By Beth Fehlbaum
Published on April 18 2014
Published by Merit Press
Published by Merit Press
Disclaimer: I ask anyone who may be thinking about reading this book to not judge it by the description above. Descriptions like "supersized jeans" make the novel sound like it's advocating for the use of stereotypes. It's not. I also ask everyone to proceed with caution. While I found it a powerful and meaningful read, I can certainly see where others may be triggered by the scenarios depicted in it. If you are triggered by eating disorders, suicide OR rape, this may not be the book for you.Insecure, shy, and way overweight, Colby hates the limelight as much as her pageant-pretty mom and sisters love it. It's her life: Dad's a superstar, running for office on a family values platform. Then suddenly, he ditches his marriage for a younger woman and gets caught stealing money from the campaign. Everyone hates Colby for finding out and blowing the whistle on him. From a mansion, they end up in a poor relative's trailer, where her mom's contempt swells right along with Colby's supersized jeans. Then, a cruel video of Colby half-dressed, made by her cousin Ryan, finds its way onto the internet. Colby plans her own death. A tragic family accident intervenes, and Colby's role in it seems to paint her as a hero, but she's only a fraud. Finally, threatened with exposure, Colby must face facts about her selfish mother and her own shame. Harrowing and hopeful, proof that the truth that saves us can come with a fierce and terrible price, Big Fat Disaster is that rare thing, a story that is authentically new.
That being said, this book BLEW ME AWAY. Maybe it's because I've struggled with my weight for most of my life and I can relate a little bit to Colby. Fehlbaum writes from the point of view of Colby with a raw honesty that I don't know if I could even begin to emulate. It's terrifying to be inside her brain as she deals with school bullies, an overbearing mother, and suicidal thoughts. Fehlbaum herself has suffered from Binge Eating Disorder and suicidal thoughts since her mid-teens, which certainly helped when getting into Colby's brain. Although my own experiences are nowhere near as intense as Colby's, I still wish this book had been written when I was a teenager. It's important that ALL teens see themselves portrayed in literature, and this book definitely should be read by teens who are struggling with eating disorders or body image.

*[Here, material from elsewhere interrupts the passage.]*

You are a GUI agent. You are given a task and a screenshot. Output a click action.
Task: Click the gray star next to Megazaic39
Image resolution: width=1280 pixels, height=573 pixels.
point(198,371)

That being said, Big Fat Disaster isn't a perfect read. It starts off slow and a LOT of things happen in a short period of time. It piles one high school issue on top of another on top of another. You will probably find yourself yelling at pretty much everyone in Colby's life for being self-centered and not supportive. It's difficult to read at times because it makes you so angry. Still, I argue that these very same things are what makes it such a compelling read. I am a strong advocate for realistic young adult novels, novels that dare to take on tough issues that teens face every day. In the "eating disorder" column, this one is the most intense so far. If you're looking for cute and fluffy, this isn't the novel for you.
I only had two issues with Big Fat Disaster. First, at times Colby's therapist sounded preachy, especially at the very end. Second, the cover! What were they thinking with this cover? My boyfriend actually caught a glimpse of it and started referring to it as "a knock-off of the Twilight cover." Although I'm glad that they chose to use part of Colby's body on the cover, rather than something totally unrelated, I would have preferred if they had used her entire body instead of just her hands. It seemed like literally the only wimpy decision they made about this book.
So, if you've read the synopsis and this review, and you don't feel totally creeped out by the subject, please pick this one up. You won't regret it.